- CHECK YOUR UNDERSTANDING:
• 1. In the Arataki Road oral history, switch "glasshouse" to "greenhouse" and write out the stretch from "Why did he choose" through "block of land.".
• 2. Answer these questions from the Arataki Road oral history:
(a) In what year did the grandparents move to Arataki Road?
(b) At which school did the speaker spend three years before going to Hastings Boys' High School?
(c) From which street was the glasshouse shifted?
• 3. Extend the Arataki Road oral history from the point where it stops.

- READING PASSAGE:

■ ■ ■ ■

Okay. My grandparents, Fred and Elizabeth, moved to Arataki Road in 1935, bought a [an] experimental horticulture block, which was on a government ninety-nine-year lease. And the orchard was replanted; from what I understand from what I’ve read, the orchard was pulled out when they took over, and was replanted.

Grandfather originally came from England and was schooled in Wellington; Grandmother was a local girl. And from there they had one child which [who] was my father, Philip John, who went to, no doubt, Havelock School and Hastings Boys’ High School, I assume. During the First World War, Grandfather was too young to go but he served in the New Zealand Home Guard.

And anyway, after 1935 when they purchased the Arataki block, Dad married his next-door neighbour, Phyllis Wilson in, we’re assuming, 1942 – I’m not sure of the date. Dad went to Canada as a trainee bomb aimer for the New Zealand Air Force; didn’t actually get to war because his training finished as war finished.

When he came back home he worked for the State Advances in Napier for a period, and then left State Advances to become a postie in Havelock North, so he could work on the orchard at home in his spare hours during the day. [At] some stage after that he shifted a house from Karamu Road in Hastings where Toyota is today; it was cut into sections and transported to Havelock, and eventually erected on his parents’ orchard.

[At] some stage or other after that along came my sister, Carolyn, and then I followed a little while later. During this time Dad dabbled with strawberries, and eventually over the years strawberries became the main focus of the property. [From] the original homestead block, they purchased the alongside title from the Grooby family, who were long residents of Arataki Road. And prior to me leaving school in … I’m not sure when … purchased the title on the corner of Arataki and Brookvale Road, which we live in at this stage.

My sister Carolyn has had two girls, Leanne and Joyce, and we’ve had four girls, Paula, Michelle, Katrina and Charlotte.

Now, just going back a bit … you went to school in Havelock North?

I went to school at Havelock North Primary School until the year Te Mata School opened, and I was the oldest class that started at Te Mata School under the principal of Dudley Shepherd. I had three years at Te Mata School before I went to Hastings Boys’ High School. Christine went to Parkvale School, then she went to Hastings Girls’ High School.

Christine: I went to Hastings Intermediate.

Chris: Oh, Hastings Intermediate, sorry, and then Hastings Girls’ High School. Neither of us went through to university; I came home and worked when I left school. Dad offered me a chance to come home and work with him, and that was part of the reason that he bought the existing property that we currently live in.

Why did he choose strawberries?

That I’m not sure. I think it was to try and create a little bit more income, because the orchard didn’t create a lot of income. And they started off with just a few strawberries, and I think, if I remember rightly, a few raspberries. Also had a glasshouse which was shifted from Williams Street in Hastings, [in] which they grew hothouse tomatoes. So it turned out to be a mixed block of land.

Must’ve been very hard initially to’ve grown stuff on, because water wasn’t plentiful here. Where did you get your water from?

The first attempt to get water was at a well behind the packing shed; and the drill broke. So Dad had purchased a property that is now the existing Te Mata Mushrooms, and a well was sunk on that property and pumped up to a swimming pool which Dad built, and then the land was irrigated from that.

■ ■ ■ ■

- DATA EXCERPTS:
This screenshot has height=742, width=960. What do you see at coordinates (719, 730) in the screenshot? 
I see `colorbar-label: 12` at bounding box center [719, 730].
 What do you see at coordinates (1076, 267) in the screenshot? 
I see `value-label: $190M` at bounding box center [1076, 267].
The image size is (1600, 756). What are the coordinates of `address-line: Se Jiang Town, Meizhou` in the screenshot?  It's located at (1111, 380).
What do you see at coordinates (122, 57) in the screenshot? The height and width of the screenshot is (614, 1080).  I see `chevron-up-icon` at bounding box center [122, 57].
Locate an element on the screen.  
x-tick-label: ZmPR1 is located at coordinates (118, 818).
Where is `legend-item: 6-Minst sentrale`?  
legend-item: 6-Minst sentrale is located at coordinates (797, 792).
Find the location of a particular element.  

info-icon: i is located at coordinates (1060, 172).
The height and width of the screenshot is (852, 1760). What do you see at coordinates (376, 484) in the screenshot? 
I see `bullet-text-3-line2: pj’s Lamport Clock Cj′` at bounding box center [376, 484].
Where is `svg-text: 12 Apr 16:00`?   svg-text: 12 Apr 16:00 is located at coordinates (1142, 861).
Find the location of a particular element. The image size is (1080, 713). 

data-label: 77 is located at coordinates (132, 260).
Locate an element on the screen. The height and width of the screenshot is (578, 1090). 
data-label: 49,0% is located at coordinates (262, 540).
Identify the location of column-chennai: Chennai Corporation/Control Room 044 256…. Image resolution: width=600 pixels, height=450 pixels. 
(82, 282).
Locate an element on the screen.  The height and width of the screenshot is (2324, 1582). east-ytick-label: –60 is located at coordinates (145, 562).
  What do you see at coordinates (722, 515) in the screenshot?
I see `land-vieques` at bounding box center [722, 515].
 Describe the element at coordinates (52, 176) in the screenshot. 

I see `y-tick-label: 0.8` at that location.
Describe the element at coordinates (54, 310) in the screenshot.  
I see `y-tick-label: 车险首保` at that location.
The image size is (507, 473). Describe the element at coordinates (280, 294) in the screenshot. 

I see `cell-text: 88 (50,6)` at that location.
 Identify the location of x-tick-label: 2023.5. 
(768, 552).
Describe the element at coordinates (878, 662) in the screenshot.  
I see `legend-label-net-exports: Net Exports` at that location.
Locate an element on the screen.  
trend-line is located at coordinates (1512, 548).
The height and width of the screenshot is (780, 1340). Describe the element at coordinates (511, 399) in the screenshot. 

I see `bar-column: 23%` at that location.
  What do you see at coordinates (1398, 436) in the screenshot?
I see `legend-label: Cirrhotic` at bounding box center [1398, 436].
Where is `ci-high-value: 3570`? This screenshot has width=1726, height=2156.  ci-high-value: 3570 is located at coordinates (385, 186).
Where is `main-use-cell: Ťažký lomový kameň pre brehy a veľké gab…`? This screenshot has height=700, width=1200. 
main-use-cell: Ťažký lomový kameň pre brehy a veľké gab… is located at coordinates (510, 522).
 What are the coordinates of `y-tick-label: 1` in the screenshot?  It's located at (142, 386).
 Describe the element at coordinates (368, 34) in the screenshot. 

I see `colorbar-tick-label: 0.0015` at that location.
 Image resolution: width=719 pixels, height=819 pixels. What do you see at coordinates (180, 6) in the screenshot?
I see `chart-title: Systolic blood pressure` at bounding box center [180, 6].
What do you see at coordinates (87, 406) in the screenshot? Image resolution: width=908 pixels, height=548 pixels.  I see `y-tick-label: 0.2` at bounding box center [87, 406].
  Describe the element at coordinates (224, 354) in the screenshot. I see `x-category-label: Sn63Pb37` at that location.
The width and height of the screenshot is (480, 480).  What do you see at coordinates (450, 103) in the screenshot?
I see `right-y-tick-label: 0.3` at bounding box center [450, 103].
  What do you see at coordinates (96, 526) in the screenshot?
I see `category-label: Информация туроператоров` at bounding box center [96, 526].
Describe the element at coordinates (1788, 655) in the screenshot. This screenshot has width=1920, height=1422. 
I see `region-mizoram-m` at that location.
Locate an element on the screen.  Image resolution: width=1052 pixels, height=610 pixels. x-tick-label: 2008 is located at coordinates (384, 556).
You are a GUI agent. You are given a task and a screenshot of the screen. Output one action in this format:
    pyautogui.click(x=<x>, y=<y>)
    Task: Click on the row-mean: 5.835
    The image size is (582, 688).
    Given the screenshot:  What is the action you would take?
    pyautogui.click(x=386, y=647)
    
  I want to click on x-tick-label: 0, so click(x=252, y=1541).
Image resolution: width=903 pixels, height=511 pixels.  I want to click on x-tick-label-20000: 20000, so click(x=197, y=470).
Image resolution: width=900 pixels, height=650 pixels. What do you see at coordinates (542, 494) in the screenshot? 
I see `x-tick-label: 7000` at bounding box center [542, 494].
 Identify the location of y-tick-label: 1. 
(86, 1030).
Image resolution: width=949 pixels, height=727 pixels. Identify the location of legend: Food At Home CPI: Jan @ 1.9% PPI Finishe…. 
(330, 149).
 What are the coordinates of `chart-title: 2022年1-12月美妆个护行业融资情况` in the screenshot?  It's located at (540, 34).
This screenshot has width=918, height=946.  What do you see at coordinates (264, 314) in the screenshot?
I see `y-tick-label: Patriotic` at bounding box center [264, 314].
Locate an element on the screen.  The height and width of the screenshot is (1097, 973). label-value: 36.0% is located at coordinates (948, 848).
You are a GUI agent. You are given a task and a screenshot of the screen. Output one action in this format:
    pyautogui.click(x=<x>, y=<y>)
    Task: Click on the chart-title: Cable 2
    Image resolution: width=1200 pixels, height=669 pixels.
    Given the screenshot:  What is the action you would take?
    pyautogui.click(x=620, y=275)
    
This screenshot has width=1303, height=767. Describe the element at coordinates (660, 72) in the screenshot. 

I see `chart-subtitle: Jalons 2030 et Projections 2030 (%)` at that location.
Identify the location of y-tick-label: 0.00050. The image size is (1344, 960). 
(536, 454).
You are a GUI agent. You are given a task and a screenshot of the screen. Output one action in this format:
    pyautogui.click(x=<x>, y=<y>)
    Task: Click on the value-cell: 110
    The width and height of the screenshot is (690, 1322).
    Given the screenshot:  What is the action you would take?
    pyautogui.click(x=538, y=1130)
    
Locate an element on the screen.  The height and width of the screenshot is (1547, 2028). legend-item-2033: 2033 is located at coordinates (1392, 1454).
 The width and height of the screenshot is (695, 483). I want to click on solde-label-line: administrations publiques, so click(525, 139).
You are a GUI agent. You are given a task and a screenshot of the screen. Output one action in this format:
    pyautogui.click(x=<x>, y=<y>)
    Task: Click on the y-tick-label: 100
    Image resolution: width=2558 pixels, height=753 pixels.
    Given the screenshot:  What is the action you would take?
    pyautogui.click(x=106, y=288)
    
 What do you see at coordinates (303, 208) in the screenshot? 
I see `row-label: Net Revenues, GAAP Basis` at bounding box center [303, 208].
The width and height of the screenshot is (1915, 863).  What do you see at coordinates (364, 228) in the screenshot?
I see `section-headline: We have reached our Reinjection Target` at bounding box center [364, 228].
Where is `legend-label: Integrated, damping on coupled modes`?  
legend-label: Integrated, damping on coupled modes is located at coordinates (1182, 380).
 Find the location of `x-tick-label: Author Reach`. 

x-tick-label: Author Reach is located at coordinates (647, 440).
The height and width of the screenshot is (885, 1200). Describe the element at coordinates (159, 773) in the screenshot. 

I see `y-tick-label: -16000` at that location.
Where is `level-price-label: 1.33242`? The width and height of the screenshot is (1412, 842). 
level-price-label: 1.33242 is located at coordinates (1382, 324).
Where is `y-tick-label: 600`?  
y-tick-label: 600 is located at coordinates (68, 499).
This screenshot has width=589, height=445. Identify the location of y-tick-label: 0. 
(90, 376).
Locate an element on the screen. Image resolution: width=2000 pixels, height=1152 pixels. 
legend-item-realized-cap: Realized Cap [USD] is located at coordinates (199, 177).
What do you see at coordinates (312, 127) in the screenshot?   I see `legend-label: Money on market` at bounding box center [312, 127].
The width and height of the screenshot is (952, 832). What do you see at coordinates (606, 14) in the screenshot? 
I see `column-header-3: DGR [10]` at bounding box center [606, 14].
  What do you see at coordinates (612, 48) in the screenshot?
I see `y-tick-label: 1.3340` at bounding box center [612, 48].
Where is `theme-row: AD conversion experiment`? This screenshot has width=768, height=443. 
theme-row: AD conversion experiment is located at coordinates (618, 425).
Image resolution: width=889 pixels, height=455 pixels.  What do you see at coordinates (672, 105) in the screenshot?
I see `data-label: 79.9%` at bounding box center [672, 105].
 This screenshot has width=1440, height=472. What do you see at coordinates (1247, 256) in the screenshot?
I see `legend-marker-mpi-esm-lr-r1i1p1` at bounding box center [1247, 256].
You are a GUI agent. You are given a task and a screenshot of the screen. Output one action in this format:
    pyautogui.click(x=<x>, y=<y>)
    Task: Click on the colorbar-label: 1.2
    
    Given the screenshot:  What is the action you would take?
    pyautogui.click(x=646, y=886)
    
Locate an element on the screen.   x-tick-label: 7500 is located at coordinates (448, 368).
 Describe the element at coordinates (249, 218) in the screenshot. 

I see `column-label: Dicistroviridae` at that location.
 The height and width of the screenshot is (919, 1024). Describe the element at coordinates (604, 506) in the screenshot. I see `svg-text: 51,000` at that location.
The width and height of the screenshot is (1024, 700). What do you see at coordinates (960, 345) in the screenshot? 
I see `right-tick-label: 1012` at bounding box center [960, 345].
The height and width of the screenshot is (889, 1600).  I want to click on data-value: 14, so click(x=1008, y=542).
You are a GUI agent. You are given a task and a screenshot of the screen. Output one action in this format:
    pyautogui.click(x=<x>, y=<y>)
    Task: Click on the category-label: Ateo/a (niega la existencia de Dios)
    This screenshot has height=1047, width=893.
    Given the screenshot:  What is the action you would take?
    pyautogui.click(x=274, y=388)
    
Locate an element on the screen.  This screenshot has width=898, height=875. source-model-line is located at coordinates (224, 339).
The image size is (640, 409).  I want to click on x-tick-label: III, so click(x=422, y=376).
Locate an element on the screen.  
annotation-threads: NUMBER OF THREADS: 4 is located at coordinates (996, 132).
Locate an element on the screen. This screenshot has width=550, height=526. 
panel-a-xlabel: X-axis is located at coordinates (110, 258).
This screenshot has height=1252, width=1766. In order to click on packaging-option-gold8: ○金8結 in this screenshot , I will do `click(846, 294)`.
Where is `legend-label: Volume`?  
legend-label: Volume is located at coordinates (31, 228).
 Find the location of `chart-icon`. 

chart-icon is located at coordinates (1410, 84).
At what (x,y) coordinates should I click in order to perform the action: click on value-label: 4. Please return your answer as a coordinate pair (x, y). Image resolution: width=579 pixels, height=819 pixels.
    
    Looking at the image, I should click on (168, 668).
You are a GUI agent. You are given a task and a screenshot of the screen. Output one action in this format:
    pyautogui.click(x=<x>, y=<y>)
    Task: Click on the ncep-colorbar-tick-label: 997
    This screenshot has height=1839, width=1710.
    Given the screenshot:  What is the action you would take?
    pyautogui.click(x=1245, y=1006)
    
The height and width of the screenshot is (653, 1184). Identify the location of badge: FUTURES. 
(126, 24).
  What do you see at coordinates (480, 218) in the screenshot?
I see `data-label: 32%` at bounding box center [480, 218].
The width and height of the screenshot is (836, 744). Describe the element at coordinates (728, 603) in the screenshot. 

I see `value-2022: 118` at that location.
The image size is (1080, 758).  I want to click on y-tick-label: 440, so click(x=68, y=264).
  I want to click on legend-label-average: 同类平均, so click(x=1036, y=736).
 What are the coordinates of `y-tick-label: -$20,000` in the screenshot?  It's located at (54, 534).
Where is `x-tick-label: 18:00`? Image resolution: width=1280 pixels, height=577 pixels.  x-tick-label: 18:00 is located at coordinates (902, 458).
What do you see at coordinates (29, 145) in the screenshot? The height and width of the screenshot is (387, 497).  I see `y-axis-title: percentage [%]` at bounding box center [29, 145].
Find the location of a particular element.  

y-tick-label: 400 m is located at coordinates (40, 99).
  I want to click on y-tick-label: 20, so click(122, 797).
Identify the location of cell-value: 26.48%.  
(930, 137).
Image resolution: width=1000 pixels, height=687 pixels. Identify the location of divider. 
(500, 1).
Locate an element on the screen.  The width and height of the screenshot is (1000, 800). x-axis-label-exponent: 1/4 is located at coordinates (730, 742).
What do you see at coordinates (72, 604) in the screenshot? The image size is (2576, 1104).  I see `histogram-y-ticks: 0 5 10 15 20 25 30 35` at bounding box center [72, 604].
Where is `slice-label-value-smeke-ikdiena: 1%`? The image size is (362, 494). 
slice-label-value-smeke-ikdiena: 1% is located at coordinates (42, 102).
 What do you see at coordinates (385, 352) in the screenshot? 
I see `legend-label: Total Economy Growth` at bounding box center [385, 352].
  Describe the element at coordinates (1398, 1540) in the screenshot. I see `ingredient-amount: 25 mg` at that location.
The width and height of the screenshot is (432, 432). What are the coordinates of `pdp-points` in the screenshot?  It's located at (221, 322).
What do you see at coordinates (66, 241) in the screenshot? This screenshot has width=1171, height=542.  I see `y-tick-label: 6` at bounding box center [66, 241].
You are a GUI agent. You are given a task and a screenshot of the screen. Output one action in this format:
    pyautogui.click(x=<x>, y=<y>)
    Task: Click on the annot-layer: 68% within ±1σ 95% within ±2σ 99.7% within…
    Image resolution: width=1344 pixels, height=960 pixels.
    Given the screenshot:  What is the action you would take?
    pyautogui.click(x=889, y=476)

■ ■ ■ ■

- TASK RESPONSES:
• 1.
Why did he choose strawberries?

That I’m not sure. I think it was to try and create a little bit more income, because the orchard didn’t create a lot of income. And they started off with just a few strawberries, and I think, if I remember rightly, a few raspberries. Also had a greenhouse which was shifted from Williams Street in Hastings, [in] which they grew hothouse tomatoes. So it turned out to be a mixed block of land.

• 2.
(a) 1935
(b) Te Mata School
(c) Williams Street in Hastings

• 3.
That was a block of land that lay between the Hawley land and the Satherley land, was it?

Yes. There was four county holding stockyards in between.

That’s right, yes.

It also had peach trees, mainly … a few plums.

You forget these things over time.

Yeah. Yeah. That’s before Christine’s time. [Chuckles]

Christine: Yeah. I came to pick strawberries for a bit …

And so you started working with your father, Phil … where did you meet Christine?

Christine: [Chuckle]

Chris: Well, unbeknown to me, Christine had come to work for Mum and Dad picking strawberries. To be truthful, she got the sack. [Chuckles]

Christine: I was at Intermediate, and they didn’t want Intermediate kids anyway.

So anyway, to cut a long story short, I eventually met Christine at midnight one night in Hastings at what used to be called the Nic Nak. Christine was on her way home from the dance in …

Christine: In Napier.

Chris: In Napier … Top Hat. She was having something to eat and I helped myself to some of her food.

And that’s how it started?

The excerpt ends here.